Posted by kdadmin on August 27th, 2015.
And so it was …
The market crash of August, 2015, came and went because the GDP was better and the Fed said that raising the interest rate in September “seemed less compelling.” But, at 2pm eastern, the market crash came back; luckily Apple then said it sold a bunch of iWatches, and then every large cap index and ETF went back up because they’re all heavily invested in the largest of the large cap stocks in the USA.
Sounds like a bunch of self-serving baloney to me …

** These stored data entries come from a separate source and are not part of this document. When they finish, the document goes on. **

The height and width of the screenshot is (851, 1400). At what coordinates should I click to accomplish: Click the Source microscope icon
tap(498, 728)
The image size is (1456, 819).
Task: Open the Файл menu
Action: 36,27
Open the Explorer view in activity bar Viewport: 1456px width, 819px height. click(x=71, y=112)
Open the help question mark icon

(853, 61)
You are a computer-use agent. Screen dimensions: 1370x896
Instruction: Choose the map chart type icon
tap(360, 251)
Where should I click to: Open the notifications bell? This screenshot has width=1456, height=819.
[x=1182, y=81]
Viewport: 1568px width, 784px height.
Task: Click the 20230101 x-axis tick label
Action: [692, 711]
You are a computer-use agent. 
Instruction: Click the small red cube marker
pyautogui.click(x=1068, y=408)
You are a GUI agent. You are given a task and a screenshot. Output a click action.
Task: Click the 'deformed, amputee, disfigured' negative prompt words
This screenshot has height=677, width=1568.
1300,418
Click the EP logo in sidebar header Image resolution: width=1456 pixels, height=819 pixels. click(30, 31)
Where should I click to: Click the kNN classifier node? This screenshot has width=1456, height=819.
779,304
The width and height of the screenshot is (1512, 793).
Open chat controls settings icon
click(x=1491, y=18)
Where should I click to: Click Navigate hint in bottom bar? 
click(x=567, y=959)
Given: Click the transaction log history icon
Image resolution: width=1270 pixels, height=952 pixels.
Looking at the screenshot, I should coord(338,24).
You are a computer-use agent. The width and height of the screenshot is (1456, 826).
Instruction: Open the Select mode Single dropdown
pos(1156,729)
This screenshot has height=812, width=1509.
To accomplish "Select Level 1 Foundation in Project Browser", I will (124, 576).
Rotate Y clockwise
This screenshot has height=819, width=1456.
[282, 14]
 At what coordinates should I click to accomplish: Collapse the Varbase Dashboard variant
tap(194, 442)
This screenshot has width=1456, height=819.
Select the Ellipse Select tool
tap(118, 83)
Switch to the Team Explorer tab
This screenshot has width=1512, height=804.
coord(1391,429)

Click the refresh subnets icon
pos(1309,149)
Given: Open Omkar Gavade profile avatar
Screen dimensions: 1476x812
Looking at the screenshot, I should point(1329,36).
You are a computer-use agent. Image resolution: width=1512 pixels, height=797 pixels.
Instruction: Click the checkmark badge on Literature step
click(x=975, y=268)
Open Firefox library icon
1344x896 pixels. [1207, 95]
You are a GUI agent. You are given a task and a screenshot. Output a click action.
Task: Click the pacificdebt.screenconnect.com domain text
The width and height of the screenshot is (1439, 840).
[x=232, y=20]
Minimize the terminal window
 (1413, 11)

As in, “Hey, we’re going to spew a bunch of rhetoric, that may or may not be rooted in fact (we’re not telling), so that the market can get its hopes up, or not, whatever.” But it worked. At least, for now. Look at the graph above. (The market is represented by SPY, an ETF that tracks the S&P500.) Follow along below:
Maybe I’m old-fashioned. But I, for one, prefer NOT to base my investment decisions on a bunch of rhetoric. Let’s see what the real minutes are after the Fed meeting in September. Remember, the S&P 500 is still down for the year, and though it looks better than it did a few days ago, the market is still seven percent off its very recent high. For a history lesson, start here.
There’s an old adage in the stock market, “Buy the rumor, sell the news.” But tell me, do you really want your life savings bet on a rumor?